> Exercise aim
Your answer should be the full set of entries, given again without alteration.

[Data listing]

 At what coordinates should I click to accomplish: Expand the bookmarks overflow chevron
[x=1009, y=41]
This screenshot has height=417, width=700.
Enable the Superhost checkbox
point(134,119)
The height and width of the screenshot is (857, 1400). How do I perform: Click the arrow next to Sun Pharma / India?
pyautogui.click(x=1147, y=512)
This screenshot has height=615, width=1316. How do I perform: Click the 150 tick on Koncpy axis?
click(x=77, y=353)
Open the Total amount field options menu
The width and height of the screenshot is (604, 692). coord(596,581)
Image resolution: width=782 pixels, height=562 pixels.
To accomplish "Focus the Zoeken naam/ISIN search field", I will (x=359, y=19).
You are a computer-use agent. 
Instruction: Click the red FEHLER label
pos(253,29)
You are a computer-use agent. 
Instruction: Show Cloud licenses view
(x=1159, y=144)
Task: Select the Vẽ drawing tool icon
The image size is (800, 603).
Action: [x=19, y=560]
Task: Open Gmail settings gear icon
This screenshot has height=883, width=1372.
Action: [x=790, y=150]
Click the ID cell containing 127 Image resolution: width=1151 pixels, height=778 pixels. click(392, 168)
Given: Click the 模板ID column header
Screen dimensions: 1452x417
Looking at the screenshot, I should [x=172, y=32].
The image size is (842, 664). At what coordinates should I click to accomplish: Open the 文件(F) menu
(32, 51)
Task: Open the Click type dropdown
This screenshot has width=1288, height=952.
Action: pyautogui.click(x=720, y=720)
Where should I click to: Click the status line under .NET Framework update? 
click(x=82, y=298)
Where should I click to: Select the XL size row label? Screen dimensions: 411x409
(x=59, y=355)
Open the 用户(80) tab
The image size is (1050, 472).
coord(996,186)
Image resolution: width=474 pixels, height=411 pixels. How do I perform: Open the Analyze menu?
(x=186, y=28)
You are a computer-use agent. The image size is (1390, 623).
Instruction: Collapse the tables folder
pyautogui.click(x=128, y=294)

[/Data listing]

> Answer for this exercise
 At what coordinates should I click to accomplish: Expand the bookmarks overflow chevron
[x=1009, y=41]
This screenshot has height=417, width=700.
Enable the Superhost checkbox
point(134,119)
The height and width of the screenshot is (857, 1400). How do I perform: Click the arrow next to Sun Pharma / India?
pyautogui.click(x=1147, y=512)
This screenshot has height=615, width=1316. How do I perform: Click the 150 tick on Koncpy axis?
click(x=77, y=353)
Open the Total amount field options menu
The width and height of the screenshot is (604, 692). coord(596,581)
Image resolution: width=782 pixels, height=562 pixels.
To accomplish "Focus the Zoeken naam/ISIN search field", I will (x=359, y=19).
You are a computer-use agent. 
Instruction: Click the red FEHLER label
pos(253,29)
You are a computer-use agent. 
Instruction: Show Cloud licenses view
(x=1159, y=144)
Task: Select the Vẽ drawing tool icon
The image size is (800, 603).
Action: [x=19, y=560]
Task: Open Gmail settings gear icon
This screenshot has height=883, width=1372.
Action: [x=790, y=150]
Click the ID cell containing 127 Image resolution: width=1151 pixels, height=778 pixels. click(392, 168)
Given: Click the 模板ID column header
Screen dimensions: 1452x417
Looking at the screenshot, I should [x=172, y=32].
The image size is (842, 664). At what coordinates should I click to accomplish: Open the 文件(F) menu
(32, 51)
Task: Open the Click type dropdown
This screenshot has width=1288, height=952.
Action: pyautogui.click(x=720, y=720)
Where should I click to: Click the status line under .NET Framework update? 
click(x=82, y=298)
Where should I click to: Select the XL size row label? Screen dimensions: 411x409
(x=59, y=355)
Open the 用户(80) tab
The image size is (1050, 472).
coord(996,186)
Image resolution: width=474 pixels, height=411 pixels. How do I perform: Open the Analyze menu?
(x=186, y=28)
You are a computer-use agent. The image size is (1390, 623).
Instruction: Collapse the tables folder
pyautogui.click(x=128, y=294)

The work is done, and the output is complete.